··· Data for processing ···

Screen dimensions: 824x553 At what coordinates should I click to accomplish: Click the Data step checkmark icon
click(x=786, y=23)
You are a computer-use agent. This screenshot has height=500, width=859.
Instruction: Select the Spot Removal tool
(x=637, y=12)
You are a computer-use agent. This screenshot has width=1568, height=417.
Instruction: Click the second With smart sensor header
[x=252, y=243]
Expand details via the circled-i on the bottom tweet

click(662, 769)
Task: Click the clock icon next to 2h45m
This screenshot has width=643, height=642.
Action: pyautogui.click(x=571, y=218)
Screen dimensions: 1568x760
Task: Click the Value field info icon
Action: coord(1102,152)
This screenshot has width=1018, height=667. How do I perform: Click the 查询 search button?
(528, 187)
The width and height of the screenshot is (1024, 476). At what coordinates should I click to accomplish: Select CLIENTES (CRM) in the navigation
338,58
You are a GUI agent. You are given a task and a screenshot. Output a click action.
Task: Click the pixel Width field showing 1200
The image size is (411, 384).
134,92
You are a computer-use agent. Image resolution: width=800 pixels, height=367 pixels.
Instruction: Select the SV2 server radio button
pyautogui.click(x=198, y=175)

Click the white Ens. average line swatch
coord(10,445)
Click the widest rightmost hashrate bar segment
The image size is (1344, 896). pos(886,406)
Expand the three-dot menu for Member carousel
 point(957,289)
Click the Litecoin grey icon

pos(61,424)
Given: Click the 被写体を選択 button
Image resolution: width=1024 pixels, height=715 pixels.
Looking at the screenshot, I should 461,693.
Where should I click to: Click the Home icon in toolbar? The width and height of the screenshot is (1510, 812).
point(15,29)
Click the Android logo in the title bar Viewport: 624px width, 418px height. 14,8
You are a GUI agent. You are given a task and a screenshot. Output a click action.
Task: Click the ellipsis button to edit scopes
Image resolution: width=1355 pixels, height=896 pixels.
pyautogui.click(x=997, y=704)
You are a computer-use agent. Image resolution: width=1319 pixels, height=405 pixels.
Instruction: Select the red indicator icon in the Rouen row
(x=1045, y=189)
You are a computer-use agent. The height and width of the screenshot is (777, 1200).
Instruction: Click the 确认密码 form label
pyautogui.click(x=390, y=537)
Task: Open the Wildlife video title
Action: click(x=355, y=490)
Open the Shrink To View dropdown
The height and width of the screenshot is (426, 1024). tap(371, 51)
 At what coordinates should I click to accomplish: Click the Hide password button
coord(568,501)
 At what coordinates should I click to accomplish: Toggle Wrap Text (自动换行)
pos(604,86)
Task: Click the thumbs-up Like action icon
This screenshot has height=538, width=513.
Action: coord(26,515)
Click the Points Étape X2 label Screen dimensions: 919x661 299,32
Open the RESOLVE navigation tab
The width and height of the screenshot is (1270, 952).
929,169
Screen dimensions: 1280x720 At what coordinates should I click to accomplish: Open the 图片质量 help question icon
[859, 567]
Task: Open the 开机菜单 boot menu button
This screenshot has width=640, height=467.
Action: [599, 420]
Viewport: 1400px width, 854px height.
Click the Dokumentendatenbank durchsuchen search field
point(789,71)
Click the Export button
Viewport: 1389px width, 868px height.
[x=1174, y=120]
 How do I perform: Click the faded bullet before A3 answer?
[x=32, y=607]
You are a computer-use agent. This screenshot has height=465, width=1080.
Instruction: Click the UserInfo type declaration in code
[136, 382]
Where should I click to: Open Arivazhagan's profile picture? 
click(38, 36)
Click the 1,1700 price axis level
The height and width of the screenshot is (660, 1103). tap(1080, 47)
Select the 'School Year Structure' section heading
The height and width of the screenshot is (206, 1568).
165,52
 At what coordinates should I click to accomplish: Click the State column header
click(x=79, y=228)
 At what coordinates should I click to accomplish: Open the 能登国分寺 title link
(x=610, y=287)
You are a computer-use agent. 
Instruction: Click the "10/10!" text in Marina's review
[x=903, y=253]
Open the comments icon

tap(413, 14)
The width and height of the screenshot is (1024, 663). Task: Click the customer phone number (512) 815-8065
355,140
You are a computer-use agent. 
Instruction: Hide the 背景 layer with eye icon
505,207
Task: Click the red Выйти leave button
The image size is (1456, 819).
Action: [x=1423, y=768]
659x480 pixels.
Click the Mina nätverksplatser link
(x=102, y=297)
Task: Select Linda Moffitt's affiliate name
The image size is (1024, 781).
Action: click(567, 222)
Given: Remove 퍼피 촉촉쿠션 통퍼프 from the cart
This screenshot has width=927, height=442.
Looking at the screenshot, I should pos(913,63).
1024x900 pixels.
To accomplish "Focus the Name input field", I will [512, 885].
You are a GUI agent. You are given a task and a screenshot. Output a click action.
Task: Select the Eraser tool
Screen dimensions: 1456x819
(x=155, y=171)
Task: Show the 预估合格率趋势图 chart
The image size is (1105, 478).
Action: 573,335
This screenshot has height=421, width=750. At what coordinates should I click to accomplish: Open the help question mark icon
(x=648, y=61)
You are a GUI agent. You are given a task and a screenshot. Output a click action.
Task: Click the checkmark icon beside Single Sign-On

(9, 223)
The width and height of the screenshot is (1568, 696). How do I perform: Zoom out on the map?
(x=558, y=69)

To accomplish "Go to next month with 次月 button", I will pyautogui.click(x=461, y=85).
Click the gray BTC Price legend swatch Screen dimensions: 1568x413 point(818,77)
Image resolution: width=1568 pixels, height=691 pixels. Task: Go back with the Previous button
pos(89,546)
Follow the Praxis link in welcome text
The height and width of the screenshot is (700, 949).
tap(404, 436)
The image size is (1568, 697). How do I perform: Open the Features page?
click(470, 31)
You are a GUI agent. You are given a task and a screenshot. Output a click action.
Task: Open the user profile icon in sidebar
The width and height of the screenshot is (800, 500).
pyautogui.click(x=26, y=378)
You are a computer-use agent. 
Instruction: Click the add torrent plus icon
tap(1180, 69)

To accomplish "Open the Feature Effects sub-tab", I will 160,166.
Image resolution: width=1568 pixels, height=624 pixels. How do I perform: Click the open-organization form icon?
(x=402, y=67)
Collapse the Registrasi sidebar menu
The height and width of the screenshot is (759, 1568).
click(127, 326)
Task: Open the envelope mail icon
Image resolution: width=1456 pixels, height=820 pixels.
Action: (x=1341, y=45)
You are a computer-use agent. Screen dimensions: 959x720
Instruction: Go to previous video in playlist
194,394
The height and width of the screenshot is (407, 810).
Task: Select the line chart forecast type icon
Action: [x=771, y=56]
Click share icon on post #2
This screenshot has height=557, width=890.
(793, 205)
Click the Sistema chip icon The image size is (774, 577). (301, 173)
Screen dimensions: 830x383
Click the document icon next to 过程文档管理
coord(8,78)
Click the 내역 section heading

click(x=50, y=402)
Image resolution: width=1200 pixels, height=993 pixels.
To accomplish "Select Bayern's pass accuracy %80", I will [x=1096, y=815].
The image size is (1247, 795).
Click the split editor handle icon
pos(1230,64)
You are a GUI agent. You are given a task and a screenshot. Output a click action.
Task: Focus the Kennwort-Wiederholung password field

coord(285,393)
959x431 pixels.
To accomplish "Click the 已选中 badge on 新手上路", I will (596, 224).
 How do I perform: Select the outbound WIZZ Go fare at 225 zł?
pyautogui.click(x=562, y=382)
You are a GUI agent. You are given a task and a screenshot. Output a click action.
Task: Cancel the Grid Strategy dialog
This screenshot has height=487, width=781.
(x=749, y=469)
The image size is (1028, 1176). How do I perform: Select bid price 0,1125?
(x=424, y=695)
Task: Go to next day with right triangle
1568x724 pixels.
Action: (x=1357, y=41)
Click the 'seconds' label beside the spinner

···

What is required
Convert the lines above into a numbered list, leaving out any blank lines.

In response
1. Screen dimensions: 824x553 At what coordinates should I click to accomplish: Click the Data step checkmark icon
2. click(x=786, y=23)
3. You are a computer-use agent. This screenshot has height=500, width=859.
4. Instruction: Select the Spot Removal tool
5. (x=637, y=12)
6. You are a computer-use agent. This screenshot has width=1568, height=417.
7. Instruction: Click the second With smart sensor header
8. [x=252, y=243]
9. Expand details via the circled-i on the bottom tweet
10. click(662, 769)
11. Task: Click the clock icon next to 2h45m
12. This screenshot has width=643, height=642.
13. Action: pyautogui.click(x=571, y=218)
14. Screen dimensions: 1568x760
15. Task: Click the Value field info icon
16. Action: coord(1102,152)
17. This screenshot has width=1018, height=667. How do I perform: Click the 查询 search button?
18. (528, 187)
19. The width and height of the screenshot is (1024, 476). At what coordinates should I click to accomplish: Select CLIENTES (CRM) in the navigation
20. 338,58
21. You are a GUI agent. You are given a task and a screenshot. Output a click action.
22. Task: Click the pixel Width field showing 1200
23. The image size is (411, 384).
24. 134,92
25. You are a computer-use agent. Image resolution: width=800 pixels, height=367 pixels.
26. Instruction: Select the SV2 server radio button
27. pyautogui.click(x=198, y=175)
28. Click the white Ens. average line swatch
29. coord(10,445)
30. Click the widest rightmost hashrate bar segment
31. The image size is (1344, 896). pos(886,406)
32. Expand the three-dot menu for Member carousel
33.  point(957,289)
34. Click the Litecoin grey icon
35. pos(61,424)
36. Given: Click the 被写体を選択 button
37. Image resolution: width=1024 pixels, height=715 pixels.
38. Looking at the screenshot, I should 461,693.
39. Where should I click to: Click the Home icon in toolbar? The width and height of the screenshot is (1510, 812).
40. point(15,29)
41. Click the Android logo in the title bar Viewport: 624px width, 418px height. 14,8
42. You are a GUI agent. You are given a task and a screenshot. Output a click action.
43. Task: Click the ellipsis button to edit scopes
44. Image resolution: width=1355 pixels, height=896 pixels.
45. pyautogui.click(x=997, y=704)
46. You are a computer-use agent. Image resolution: width=1319 pixels, height=405 pixels.
47. Instruction: Select the red indicator icon in the Rouen row
48. (x=1045, y=189)
49. You are a computer-use agent. The height and width of the screenshot is (777, 1200).
50. Instruction: Click the 确认密码 form label
51. pyautogui.click(x=390, y=537)
52. Task: Open the Wildlife video title
53. Action: click(x=355, y=490)
54. Open the Shrink To View dropdown
55. The height and width of the screenshot is (426, 1024). tap(371, 51)
56.  At what coordinates should I click to accomplish: Click the Hide password button
57. coord(568,501)
58.  At what coordinates should I click to accomplish: Toggle Wrap Text (自动换行)
59. pos(604,86)
60. Task: Click the thumbs-up Like action icon
61. This screenshot has height=538, width=513.
62. Action: coord(26,515)
63. Click the Points Étape X2 label Screen dimensions: 919x661 299,32
64. Open the RESOLVE navigation tab
65. The width and height of the screenshot is (1270, 952).
66. 929,169
67. Screen dimensions: 1280x720 At what coordinates should I click to accomplish: Open the 图片质量 help question icon
68. [859, 567]
69. Task: Open the 开机菜单 boot menu button
70. This screenshot has width=640, height=467.
71. Action: [599, 420]
72. Viewport: 1400px width, 854px height.
73. Click the Dokumentendatenbank durchsuchen search field
74. point(789,71)
75. Click the Export button
76. Viewport: 1389px width, 868px height.
77. [x=1174, y=120]
78.  How do I perform: Click the faded bullet before A3 answer?
79. [x=32, y=607]
80. You are a computer-use agent. This screenshot has height=465, width=1080.
81. Instruction: Click the UserInfo type declaration in code
82. [136, 382]
83. Where should I click to: Open Arivazhagan's profile picture? 
84. click(38, 36)
85. Click the 1,1700 price axis level
86. The height and width of the screenshot is (660, 1103). tap(1080, 47)
87. Select the 'School Year Structure' section heading
88. The height and width of the screenshot is (206, 1568).
89. 165,52
90.  At what coordinates should I click to accomplish: Click the State column header
91. click(x=79, y=228)
92.  At what coordinates should I click to accomplish: Open the 能登国分寺 title link
93. (x=610, y=287)
94. You are a computer-use agent. 
95. Instruction: Click the "10/10!" text in Marina's review
96. [x=903, y=253]
97. Open the comments icon
98. tap(413, 14)
99. The width and height of the screenshot is (1024, 663). Task: Click the customer phone number (512) 815-8065
100. 355,140
101. You are a computer-use agent. 
102. Instruction: Hide the 背景 layer with eye icon
103. 505,207
104. Task: Click the red Выйти leave button
105. The image size is (1456, 819).
106. Action: [x=1423, y=768]
107. 659x480 pixels.
108. Click the Mina nätverksplatser link
109. (x=102, y=297)
110. Task: Select Linda Moffitt's affiliate name
111. The image size is (1024, 781).
112. Action: click(567, 222)
113. Given: Remove 퍼피 촉촉쿠션 통퍼프 from the cart
114. This screenshot has width=927, height=442.
115. Looking at the screenshot, I should pos(913,63).
116. 1024x900 pixels.
117. To accomplish "Focus the Name input field", I will [512, 885].
118. You are a GUI agent. You are given a task and a screenshot. Output a click action.
119. Task: Select the Eraser tool
120. Screen dimensions: 1456x819
121. (x=155, y=171)
122. Task: Show the 预估合格率趋势图 chart
123. The image size is (1105, 478).
124. Action: 573,335
125. This screenshot has height=421, width=750. At what coordinates should I click to accomplish: Open the help question mark icon
126. (x=648, y=61)
127. You are a GUI agent. You are given a task and a screenshot. Output a click action.
128. Task: Click the checkmark icon beside Single Sign-On
129. (9, 223)
130. The width and height of the screenshot is (1568, 696). How do I perform: Zoom out on the map?
131. (x=558, y=69)
132. To accomplish "Go to next month with 次月 button", I will pyautogui.click(x=461, y=85).
133. Click the gray BTC Price legend swatch Screen dimensions: 1568x413 point(818,77)
134. Image resolution: width=1568 pixels, height=691 pixels. Task: Go back with the Previous button
135. pos(89,546)
136. Follow the Praxis link in welcome text
137. The height and width of the screenshot is (700, 949).
138. tap(404, 436)
139. The image size is (1568, 697). How do I perform: Open the Features page?
140. click(470, 31)
141. You are a GUI agent. You are given a task and a screenshot. Output a click action.
142. Task: Open the user profile icon in sidebar
143. The width and height of the screenshot is (800, 500).
144. pyautogui.click(x=26, y=378)
145. You are a computer-use agent. 
146. Instruction: Click the add torrent plus icon
147. tap(1180, 69)
148. To accomplish "Open the Feature Effects sub-tab", I will 160,166.
149. Image resolution: width=1568 pixels, height=624 pixels. How do I perform: Click the open-organization form icon?
150. (x=402, y=67)
151. Collapse the Registrasi sidebar menu
152. The height and width of the screenshot is (759, 1568).
153. click(127, 326)
154. Task: Open the envelope mail icon
155. Image resolution: width=1456 pixels, height=820 pixels.
156. Action: (x=1341, y=45)
157. You are a computer-use agent. Screen dimensions: 959x720
158. Instruction: Go to previous video in playlist
159. 194,394
160. The height and width of the screenshot is (407, 810).
161. Task: Select the line chart forecast type icon
162. Action: [x=771, y=56]
163. Click share icon on post #2
164. This screenshot has height=557, width=890.
165. (793, 205)
166. Click the Sistema chip icon The image size is (774, 577). (301, 173)
167. Screen dimensions: 830x383
168. Click the document icon next to 过程文档管理
169. coord(8,78)
170. Click the 내역 section heading
171. click(x=50, y=402)
172. Image resolution: width=1200 pixels, height=993 pixels.
173. To accomplish "Select Bayern's pass accuracy %80", I will [x=1096, y=815].
174. The image size is (1247, 795).
175. Click the split editor handle icon
176. pos(1230,64)
177. You are a GUI agent. You are given a task and a screenshot. Output a click action.
178. Task: Focus the Kennwort-Wiederholung password field
179. coord(285,393)
180. 959x431 pixels.
181. To accomplish "Click the 已选中 badge on 新手上路", I will (596, 224).
182.  How do I perform: Select the outbound WIZZ Go fare at 225 zł?
183. pyautogui.click(x=562, y=382)
184. You are a GUI agent. You are given a task and a screenshot. Output a click action.
185. Task: Cancel the Grid Strategy dialog
186. This screenshot has height=487, width=781.
187. (x=749, y=469)
188. The image size is (1028, 1176). How do I perform: Select bid price 0,1125?
189. (x=424, y=695)
190. Task: Go to next day with right triangle
191. 1568x724 pixels.
192. Action: (x=1357, y=41)
193. Click the 'seconds' label beside the spinner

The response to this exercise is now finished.